BWI and FIFPRO organise Migrant Workers’ Cup in Qatar
A few months before Qatar hosts the 2022 FIFA World Cup, BWI and FIFPRO on 30 March organised a friendly football cup to celebrate migrant workers and to recognise their efforts in making their global dream of equal labour rights possible.
Dubbed as the “Migrant Workers’ Cup,” migrant workers who built the stadia and provided other services took the stage and played football with professional football players and young trade union leaders to celebrate labour and sports as levers for permanent social change.
In front of guests from trade unions, civil society and human rights and football associations, four teams of migrant workers, footballers and young unionists celebrated equality and solidarity, and engaged in friendly competition to raise the Workers’ Cup trophy.
Since the World Cup was awarded to Qatar in 2010, millions of migrant workers toiled in construction work to build the tournament’s massive infrastructure, and ensured the World Cup could be staged. Construction workers were the focus of global campaigns for decent work as they represent 45 percent of the migrant workforce in Qatar. They came from India, Nepal, Bangladesh, the Philippines, Pakistan, and several countries in Southeast Asia and Africa. They tried to escape the poverty in their home countries and, long after the games are over, will continue to be part of Qatar’s labour force.

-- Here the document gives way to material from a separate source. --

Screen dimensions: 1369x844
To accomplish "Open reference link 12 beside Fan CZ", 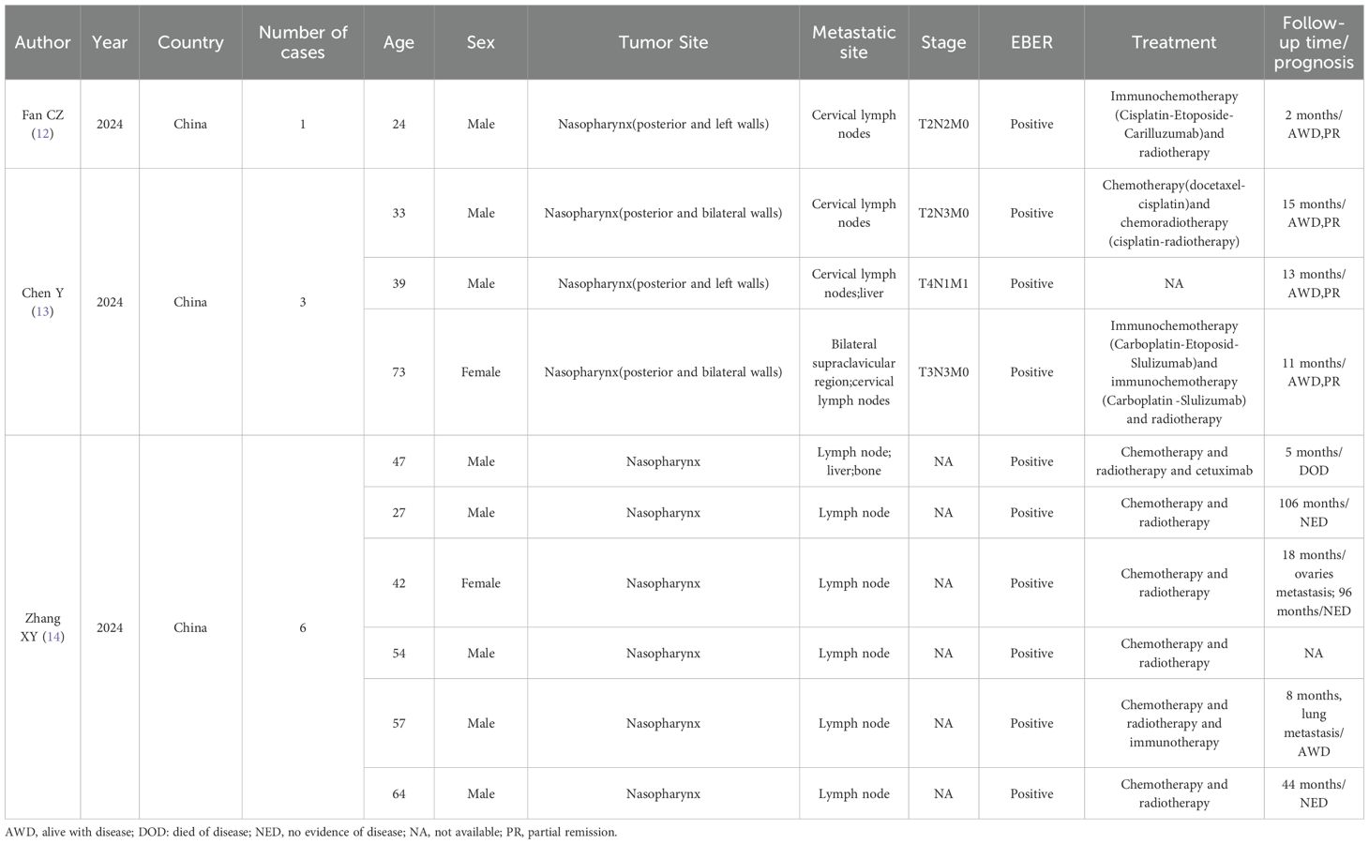I will 42,133.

For more than a decade, BWI has campaigned for their rights. Since 2016, through the cooperation of the Supreme Committee for Delivery and Legacy (SC), the delivery agency for the 2022 FIFA World Cup, joint health and safety inspections and workers’ voices programmes were allowed. BWI has witnessed the progress and positive impact that the reforms have brought to the construction workers who built the 2022 World Cup infrastructure. The reforms introduced by the State of Qatar are meant to expand the rights of and protections for the country’s entire migrant workforce, representing about 95 percent of Qatar’s population.
However, there are still remaining gaps and challenges in fully implementing the reforms. BWI and other stakeholders feel that a new and ground-breaking step is needed to protect the fundamental rights of workers. This is the aim of the proposal to establish the Migrant Workers’ Centre in Qatar.

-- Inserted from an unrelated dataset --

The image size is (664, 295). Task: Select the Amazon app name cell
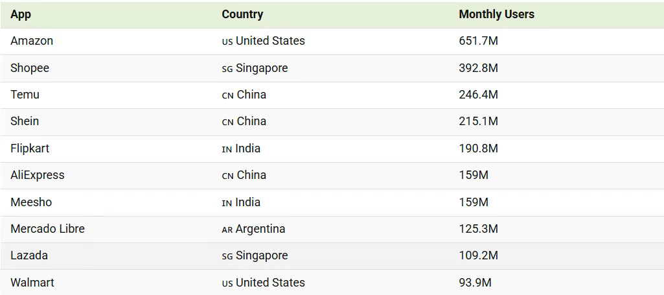tap(32, 41)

“It is now time that progress made in World Cup stadia takes root across the country. For many years now, BWI has been campaigning for decent work for migrant workers in Qatar. It will continue to do so even after the spotlight of the World Cup has turned to another host country. The legacy of World Cup can only live on in the protections, freedoms and conditions of migrant workers in Qatar. A Migrant Workers’ Centre is a concrete step to make it happen,” said Ambet Yuson, BWI General Secretary.
Commenting on the events, Dietmar Schäfers, BWI Deputy President and Chair of the Working Group on Sports, called on FIFA to take responsibility for ensuring the World Cup’s labour rights legacy. “Turning the World Cup’s spotlight on Qatar means bearing the responsibilities of all the human rights obligations that come along with it. It increased public awareness and encouraged the stakeholders’ more active engagement on sports as a driving force to further advance human and labour rights. Now it the time to secure our gains through the protection and organisation of workers from below.”